Items from a dataset
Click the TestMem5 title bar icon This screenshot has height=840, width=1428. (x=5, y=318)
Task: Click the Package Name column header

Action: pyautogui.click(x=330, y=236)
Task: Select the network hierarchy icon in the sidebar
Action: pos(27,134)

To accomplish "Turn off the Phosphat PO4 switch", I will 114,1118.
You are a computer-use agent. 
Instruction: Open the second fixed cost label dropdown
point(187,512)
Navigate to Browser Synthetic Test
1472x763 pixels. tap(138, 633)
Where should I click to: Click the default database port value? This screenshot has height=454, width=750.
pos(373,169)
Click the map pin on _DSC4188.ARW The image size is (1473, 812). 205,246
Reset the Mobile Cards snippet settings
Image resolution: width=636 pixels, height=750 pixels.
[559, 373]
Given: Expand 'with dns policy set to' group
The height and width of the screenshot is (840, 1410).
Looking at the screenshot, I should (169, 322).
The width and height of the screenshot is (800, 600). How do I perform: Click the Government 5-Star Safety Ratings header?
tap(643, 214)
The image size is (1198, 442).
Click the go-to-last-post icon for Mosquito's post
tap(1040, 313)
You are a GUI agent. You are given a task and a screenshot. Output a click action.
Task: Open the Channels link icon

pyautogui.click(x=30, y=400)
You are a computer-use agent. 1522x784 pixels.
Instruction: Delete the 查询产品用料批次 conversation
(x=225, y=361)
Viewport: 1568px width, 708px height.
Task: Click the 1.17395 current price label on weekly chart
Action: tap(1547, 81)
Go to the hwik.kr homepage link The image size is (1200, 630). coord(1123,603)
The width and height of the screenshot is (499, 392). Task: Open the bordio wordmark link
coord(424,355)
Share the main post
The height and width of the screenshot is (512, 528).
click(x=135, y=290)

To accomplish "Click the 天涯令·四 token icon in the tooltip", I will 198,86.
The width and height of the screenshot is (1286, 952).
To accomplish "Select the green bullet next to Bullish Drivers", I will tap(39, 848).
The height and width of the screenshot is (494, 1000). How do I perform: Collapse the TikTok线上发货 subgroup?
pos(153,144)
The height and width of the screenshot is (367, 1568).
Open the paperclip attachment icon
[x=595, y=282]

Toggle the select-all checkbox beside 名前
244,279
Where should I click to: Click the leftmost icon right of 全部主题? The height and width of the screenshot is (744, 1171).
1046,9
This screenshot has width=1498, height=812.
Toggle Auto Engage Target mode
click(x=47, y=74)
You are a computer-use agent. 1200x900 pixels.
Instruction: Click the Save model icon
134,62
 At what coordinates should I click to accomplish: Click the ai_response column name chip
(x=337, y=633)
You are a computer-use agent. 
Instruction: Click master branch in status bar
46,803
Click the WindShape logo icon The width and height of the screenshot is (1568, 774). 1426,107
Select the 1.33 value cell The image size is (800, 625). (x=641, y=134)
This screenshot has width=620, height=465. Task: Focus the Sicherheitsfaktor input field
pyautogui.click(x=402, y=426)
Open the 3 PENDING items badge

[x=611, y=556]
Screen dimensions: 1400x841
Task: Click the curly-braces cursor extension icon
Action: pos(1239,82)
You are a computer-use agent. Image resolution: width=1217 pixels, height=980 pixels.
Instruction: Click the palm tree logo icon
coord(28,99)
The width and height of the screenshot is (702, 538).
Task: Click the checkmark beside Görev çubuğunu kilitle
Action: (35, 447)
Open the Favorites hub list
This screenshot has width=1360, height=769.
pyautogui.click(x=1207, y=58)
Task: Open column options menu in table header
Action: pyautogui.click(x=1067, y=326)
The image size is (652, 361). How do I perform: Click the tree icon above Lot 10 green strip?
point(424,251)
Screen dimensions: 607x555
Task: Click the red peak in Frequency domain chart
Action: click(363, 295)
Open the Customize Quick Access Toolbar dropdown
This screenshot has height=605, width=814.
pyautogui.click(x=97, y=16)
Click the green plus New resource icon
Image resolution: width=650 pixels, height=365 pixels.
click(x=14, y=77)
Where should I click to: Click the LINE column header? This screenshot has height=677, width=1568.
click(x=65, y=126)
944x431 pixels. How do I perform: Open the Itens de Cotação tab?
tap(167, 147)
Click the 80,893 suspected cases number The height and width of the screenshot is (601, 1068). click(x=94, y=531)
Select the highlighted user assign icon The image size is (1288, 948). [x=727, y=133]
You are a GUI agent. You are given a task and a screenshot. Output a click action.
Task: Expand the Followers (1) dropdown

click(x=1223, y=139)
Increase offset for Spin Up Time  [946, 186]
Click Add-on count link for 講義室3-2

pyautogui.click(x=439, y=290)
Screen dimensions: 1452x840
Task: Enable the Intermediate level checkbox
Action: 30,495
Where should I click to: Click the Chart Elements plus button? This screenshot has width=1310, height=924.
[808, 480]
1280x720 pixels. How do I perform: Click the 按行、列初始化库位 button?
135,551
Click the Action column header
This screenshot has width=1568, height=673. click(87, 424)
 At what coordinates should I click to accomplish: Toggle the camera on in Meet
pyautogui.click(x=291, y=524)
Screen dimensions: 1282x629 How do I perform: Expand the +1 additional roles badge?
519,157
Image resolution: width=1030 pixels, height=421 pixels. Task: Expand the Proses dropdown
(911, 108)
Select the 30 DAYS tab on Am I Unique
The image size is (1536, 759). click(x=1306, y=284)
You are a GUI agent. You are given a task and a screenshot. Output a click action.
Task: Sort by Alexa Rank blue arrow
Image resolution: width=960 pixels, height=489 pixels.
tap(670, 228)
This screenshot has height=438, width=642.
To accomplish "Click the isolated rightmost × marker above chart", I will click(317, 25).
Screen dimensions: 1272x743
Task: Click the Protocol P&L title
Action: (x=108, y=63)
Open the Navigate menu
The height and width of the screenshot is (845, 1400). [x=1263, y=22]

» Exercise brief
Arrange the records starting with the line that contains "I will 198,86." and going on through the line that contains "[x=595, y=282]" as a two-column CSV with the columns task and answer, one row per record. Put each value in a single quoted field, with any line breaks turned into spaces.

» Output below
task,answer
"To accomplish ""Click the 天涯令·四 token icon in the tooltip"",","I will 198,86."
"The width and height of the screenshot is (1286, 952). To accomplish ""Select the green bullet next to Bullish Drivers"",","I will tap(39, 848)."
"The height and width of the screenshot is (494, 1000). How do I perform: Collapse the TikTok线上发货 subgroup?","pos(153,144)"
"The height and width of the screenshot is (367, 1568). Open the paperclip attachment icon","[x=595, y=282]"